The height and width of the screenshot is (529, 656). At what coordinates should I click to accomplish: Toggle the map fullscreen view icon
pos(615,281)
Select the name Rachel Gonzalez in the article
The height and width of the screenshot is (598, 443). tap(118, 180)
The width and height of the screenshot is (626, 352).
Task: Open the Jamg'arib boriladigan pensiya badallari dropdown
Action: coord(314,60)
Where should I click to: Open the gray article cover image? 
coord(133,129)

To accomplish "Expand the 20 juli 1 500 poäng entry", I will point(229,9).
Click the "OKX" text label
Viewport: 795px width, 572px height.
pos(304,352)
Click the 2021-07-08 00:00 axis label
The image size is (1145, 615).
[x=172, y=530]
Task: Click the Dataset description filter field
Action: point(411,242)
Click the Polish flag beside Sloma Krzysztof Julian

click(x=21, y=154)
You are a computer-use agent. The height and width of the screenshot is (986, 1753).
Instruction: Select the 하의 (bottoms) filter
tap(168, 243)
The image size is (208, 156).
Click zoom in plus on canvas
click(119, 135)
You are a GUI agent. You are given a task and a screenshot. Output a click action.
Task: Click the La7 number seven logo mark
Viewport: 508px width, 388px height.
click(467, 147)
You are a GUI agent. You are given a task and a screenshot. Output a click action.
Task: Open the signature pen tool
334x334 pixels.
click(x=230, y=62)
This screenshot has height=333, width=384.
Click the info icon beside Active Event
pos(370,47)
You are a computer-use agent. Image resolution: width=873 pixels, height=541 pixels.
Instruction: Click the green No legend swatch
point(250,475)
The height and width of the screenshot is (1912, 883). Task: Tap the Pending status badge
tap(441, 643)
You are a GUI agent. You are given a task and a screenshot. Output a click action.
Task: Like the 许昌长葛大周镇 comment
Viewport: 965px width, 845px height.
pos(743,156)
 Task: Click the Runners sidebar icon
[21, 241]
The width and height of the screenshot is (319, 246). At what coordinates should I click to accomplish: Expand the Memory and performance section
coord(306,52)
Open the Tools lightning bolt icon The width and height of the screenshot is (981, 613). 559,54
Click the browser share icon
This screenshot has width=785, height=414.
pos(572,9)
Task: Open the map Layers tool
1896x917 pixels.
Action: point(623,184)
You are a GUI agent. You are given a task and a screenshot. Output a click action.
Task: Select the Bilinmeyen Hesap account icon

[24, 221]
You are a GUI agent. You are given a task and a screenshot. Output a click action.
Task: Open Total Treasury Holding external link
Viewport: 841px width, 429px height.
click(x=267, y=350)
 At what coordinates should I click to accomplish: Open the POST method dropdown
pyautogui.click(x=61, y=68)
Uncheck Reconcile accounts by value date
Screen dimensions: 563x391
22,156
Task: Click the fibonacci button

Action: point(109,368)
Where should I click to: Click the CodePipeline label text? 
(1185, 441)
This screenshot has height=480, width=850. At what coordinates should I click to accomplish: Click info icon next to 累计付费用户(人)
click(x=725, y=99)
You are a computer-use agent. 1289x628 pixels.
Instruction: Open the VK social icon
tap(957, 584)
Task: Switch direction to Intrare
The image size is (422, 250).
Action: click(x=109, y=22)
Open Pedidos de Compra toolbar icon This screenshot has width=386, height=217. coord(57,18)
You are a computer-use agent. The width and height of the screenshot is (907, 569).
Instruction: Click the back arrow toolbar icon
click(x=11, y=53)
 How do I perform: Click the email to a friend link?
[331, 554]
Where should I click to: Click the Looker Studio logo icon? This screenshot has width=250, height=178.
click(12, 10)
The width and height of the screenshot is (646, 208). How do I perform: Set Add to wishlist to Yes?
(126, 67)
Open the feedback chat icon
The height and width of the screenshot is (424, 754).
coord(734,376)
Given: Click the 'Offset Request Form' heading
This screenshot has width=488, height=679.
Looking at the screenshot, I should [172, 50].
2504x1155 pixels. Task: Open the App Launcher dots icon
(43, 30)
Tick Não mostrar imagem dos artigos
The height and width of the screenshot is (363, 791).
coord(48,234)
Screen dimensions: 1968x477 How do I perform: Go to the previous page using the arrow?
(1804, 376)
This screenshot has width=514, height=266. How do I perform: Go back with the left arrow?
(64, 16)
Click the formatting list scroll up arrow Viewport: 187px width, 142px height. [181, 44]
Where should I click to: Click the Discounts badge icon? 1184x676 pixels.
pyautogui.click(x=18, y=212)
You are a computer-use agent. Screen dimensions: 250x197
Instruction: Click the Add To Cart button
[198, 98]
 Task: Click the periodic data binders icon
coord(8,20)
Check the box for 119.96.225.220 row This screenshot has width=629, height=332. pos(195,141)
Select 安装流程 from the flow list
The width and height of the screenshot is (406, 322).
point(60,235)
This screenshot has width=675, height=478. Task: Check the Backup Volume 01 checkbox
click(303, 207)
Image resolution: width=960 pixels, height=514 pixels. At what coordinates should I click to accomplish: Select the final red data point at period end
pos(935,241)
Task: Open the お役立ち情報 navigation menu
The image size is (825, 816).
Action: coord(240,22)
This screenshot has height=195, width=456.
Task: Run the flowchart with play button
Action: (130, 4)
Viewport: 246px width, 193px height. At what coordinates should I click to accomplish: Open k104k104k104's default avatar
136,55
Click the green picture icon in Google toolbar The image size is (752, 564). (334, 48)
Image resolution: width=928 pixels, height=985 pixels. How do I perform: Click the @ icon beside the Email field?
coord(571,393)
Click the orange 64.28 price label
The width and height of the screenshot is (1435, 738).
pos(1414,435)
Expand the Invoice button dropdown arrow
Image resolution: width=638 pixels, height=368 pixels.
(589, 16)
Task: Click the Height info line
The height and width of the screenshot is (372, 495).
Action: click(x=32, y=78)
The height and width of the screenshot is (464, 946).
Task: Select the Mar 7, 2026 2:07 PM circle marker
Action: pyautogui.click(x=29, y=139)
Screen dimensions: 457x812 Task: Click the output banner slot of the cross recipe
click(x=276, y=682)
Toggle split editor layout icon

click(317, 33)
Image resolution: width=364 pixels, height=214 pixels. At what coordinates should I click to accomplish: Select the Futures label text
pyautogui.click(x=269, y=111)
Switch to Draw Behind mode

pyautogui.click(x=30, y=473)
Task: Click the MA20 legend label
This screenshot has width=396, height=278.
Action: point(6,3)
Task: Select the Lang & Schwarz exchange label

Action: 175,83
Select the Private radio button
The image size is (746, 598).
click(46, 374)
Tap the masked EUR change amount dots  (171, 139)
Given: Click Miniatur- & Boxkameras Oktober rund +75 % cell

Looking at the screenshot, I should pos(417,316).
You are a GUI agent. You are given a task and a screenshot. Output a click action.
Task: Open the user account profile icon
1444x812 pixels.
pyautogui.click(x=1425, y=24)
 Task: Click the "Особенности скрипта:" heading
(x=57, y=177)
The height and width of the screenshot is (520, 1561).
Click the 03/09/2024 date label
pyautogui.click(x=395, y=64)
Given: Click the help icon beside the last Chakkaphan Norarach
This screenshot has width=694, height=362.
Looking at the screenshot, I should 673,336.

········

EXERCISE TASK: Quote the data word for word, from its very beginning through the line containing "click(x=21, y=154)".

THE COMPLETED TASK:
The height and width of the screenshot is (529, 656). At what coordinates should I click to accomplish: Toggle the map fullscreen view icon
pos(615,281)
Select the name Rachel Gonzalez in the article
The height and width of the screenshot is (598, 443). tap(118, 180)
The width and height of the screenshot is (626, 352).
Task: Open the Jamg'arib boriladigan pensiya badallari dropdown
Action: coord(314,60)
Where should I click to: Open the gray article cover image? 
coord(133,129)

To accomplish "Expand the 20 juli 1 500 poäng entry", I will point(229,9).
Click the "OKX" text label
Viewport: 795px width, 572px height.
pos(304,352)
Click the 2021-07-08 00:00 axis label
The image size is (1145, 615).
[x=172, y=530]
Task: Click the Dataset description filter field
Action: point(411,242)
Click the Polish flag beside Sloma Krzysztof Julian

click(x=21, y=154)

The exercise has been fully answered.